I read the Virago Modern Classics edition which includes two excellent critical essays, by Sherley Anne Williams and Zadie Smith.
53. The Last House on Needless Street, Catriona Ward
Quite a few of you have managed to review this without giving spoilers and I will try to do the same. It's a disturbing, spooky story concerning a man (Ted) living in isolation with his daughter, and a young girl who went missing from a nearby lake some years before. Ted is clearly not a reliable narrator - he drinks heavily and has periods of mental absence, his house shifts and changes unreliably around him, he sees and hears people from the past. Is this a ghost story? A murder mystery? Certainly it can be compared to some of the writings of great horror writers such as Shirley Jackson and Henry James. Original and unsettling.

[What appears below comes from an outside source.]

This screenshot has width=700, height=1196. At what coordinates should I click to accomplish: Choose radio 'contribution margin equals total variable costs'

54. Nomadland: Surviving America in the Twenty-First Century, Jessica Bruder
I loved this and it took me completely by surprise, not having seen the film which it inspired. That, I think, is a dramatisation whereas this is non-fiction. Bruder explores the lives of Americans who have given up on the struggle to pay for housing and are living in RVs, vans and cars, moving from one campsite to another and participating in the widespread "workamp" schemes which have been set up to serve the fluctuating need for seasonal workers in different parts of the country. These are people who have lost everything through financial crashes, divorce or medical bills, or who never had it in the first place; people who have worked all of their lives in low-paid jobs, who have little or no pension and no savings to fall back on. People from their 50s into their 80s doing hard physical jobs (harvesting sugar beets, maintaining isolated campgrounds, walking 15 miles a day picking items in Amazon's huge warehouses) and living in cramped, unheated vehicles.

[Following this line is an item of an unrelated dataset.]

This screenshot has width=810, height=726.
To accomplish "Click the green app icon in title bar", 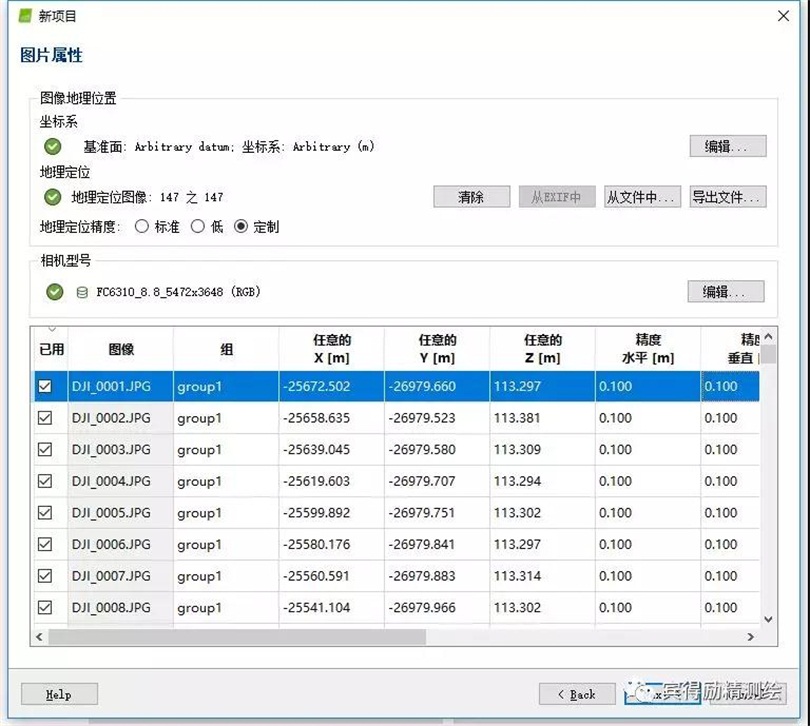I will point(25,16).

It's a fascinating slice of Americana - the huge spaces and open roads, the emphasis on individuality, freedom and small government, the economic precariousness, the tough pionerr spirit (Laura Ingalls and her family would have recognised these people, there's no doubt). Bruder embeds herself with a group of van-dwellers over the course of three years, camping with them, working alongside them, and mostly talking to them and recording their conversations. It contains beauty, companionship and love but also pain, poverty and loneliness. A book that is both timely and timeless - fascinating, moving. I've been recommending it to everyone I talk to.